Recorded data:

------------------------

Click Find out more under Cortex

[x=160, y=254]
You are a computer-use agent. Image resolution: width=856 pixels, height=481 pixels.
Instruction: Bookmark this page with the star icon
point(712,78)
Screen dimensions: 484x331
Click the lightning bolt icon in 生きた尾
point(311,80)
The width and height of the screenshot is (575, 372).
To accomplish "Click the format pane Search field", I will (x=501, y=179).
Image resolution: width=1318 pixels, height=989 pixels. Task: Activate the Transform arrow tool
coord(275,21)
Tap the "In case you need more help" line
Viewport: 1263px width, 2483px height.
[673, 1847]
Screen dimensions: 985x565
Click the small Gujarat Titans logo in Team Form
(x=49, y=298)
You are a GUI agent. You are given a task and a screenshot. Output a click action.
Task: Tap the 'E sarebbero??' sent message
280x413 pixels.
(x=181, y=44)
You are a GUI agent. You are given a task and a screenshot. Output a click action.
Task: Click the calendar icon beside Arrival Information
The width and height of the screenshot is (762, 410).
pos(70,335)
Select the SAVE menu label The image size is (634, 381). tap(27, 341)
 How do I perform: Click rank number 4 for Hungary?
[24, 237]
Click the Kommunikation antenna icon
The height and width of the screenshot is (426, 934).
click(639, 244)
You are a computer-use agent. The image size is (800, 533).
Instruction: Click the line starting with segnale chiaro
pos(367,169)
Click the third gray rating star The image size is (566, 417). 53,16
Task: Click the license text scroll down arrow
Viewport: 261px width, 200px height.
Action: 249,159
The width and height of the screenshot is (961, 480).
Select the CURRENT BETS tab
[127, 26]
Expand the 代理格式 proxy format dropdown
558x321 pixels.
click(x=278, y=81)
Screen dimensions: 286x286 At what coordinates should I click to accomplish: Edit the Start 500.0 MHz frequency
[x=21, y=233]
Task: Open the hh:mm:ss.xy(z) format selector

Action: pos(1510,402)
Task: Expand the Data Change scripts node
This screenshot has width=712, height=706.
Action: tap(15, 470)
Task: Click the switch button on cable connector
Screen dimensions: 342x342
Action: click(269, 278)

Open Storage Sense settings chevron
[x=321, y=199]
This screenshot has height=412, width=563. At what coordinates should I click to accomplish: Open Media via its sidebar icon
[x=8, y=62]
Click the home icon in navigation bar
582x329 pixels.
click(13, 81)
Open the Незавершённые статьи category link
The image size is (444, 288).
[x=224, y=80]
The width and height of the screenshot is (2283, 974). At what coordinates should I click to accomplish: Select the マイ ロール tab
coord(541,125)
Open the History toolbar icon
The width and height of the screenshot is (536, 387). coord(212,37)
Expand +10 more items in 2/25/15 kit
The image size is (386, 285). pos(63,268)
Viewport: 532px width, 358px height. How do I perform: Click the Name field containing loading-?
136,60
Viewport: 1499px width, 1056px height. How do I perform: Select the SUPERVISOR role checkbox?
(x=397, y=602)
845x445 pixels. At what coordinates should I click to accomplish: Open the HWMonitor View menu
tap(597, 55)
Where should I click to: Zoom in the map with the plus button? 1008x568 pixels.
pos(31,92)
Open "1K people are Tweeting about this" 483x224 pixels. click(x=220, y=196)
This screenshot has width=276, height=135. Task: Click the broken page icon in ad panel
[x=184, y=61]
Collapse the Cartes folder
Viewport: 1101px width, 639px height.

------------------------

Could you write out the listing above again, with "Viewport" changed to "Display" everywhere and nothing else altered?

THE COMPLETED TASK:
Click Find out more under Cortex

[x=160, y=254]
You are a computer-use agent. Image resolution: width=856 pixels, height=481 pixels.
Instruction: Bookmark this page with the star icon
point(712,78)
Screen dimensions: 484x331
Click the lightning bolt icon in 生きた尾
point(311,80)
The width and height of the screenshot is (575, 372).
To accomplish "Click the format pane Search field", I will (x=501, y=179).
Image resolution: width=1318 pixels, height=989 pixels. Task: Activate the Transform arrow tool
coord(275,21)
Tap the "In case you need more help" line
Display: 1263px width, 2483px height.
[673, 1847]
Screen dimensions: 985x565
Click the small Gujarat Titans logo in Team Form
(x=49, y=298)
You are a GUI agent. You are given a task and a screenshot. Output a click action.
Task: Tap the 'E sarebbero??' sent message
280x413 pixels.
(x=181, y=44)
You are a GUI agent. You are given a task and a screenshot. Output a click action.
Task: Click the calendar icon beside Arrival Information
The width and height of the screenshot is (762, 410).
pos(70,335)
Select the SAVE menu label The image size is (634, 381). tap(27, 341)
 How do I perform: Click rank number 4 for Hungary?
[24, 237]
Click the Kommunikation antenna icon
The height and width of the screenshot is (426, 934).
click(639, 244)
You are a computer-use agent. The image size is (800, 533).
Instruction: Click the line starting with segnale chiaro
pos(367,169)
Click the third gray rating star The image size is (566, 417). 53,16
Task: Click the license text scroll down arrow
Display: 261px width, 200px height.
Action: 249,159
The width and height of the screenshot is (961, 480).
Select the CURRENT BETS tab
[127, 26]
Expand the 代理格式 proxy format dropdown
558x321 pixels.
click(x=278, y=81)
Screen dimensions: 286x286 At what coordinates should I click to accomplish: Edit the Start 500.0 MHz frequency
[x=21, y=233]
Task: Open the hh:mm:ss.xy(z) format selector

Action: pos(1510,402)
Task: Expand the Data Change scripts node
This screenshot has width=712, height=706.
Action: tap(15, 470)
Task: Click the switch button on cable connector
Screen dimensions: 342x342
Action: click(269, 278)

Open Storage Sense settings chevron
[x=321, y=199]
This screenshot has height=412, width=563. At what coordinates should I click to accomplish: Open Media via its sidebar icon
[x=8, y=62]
Click the home icon in navigation bar
582x329 pixels.
click(13, 81)
Open the Незавершённые статьи category link
The image size is (444, 288).
[x=224, y=80]
The width and height of the screenshot is (2283, 974). At what coordinates should I click to accomplish: Select the マイ ロール tab
coord(541,125)
Open the History toolbar icon
The width and height of the screenshot is (536, 387). coord(212,37)
Expand +10 more items in 2/25/15 kit
The image size is (386, 285). pos(63,268)
Display: 532px width, 358px height. How do I perform: Click the Name field containing loading-?
136,60
Display: 1499px width, 1056px height. How do I perform: Select the SUPERVISOR role checkbox?
(x=397, y=602)
845x445 pixels. At what coordinates should I click to accomplish: Open the HWMonitor View menu
tap(597, 55)
Where should I click to: Zoom in the map with the plus button? 1008x568 pixels.
pos(31,92)
Open "1K people are Tweeting about this" 483x224 pixels. click(x=220, y=196)
This screenshot has width=276, height=135. Task: Click the broken page icon in ad panel
[x=184, y=61]
Collapse the Cartes folder
Display: 1101px width, 639px height.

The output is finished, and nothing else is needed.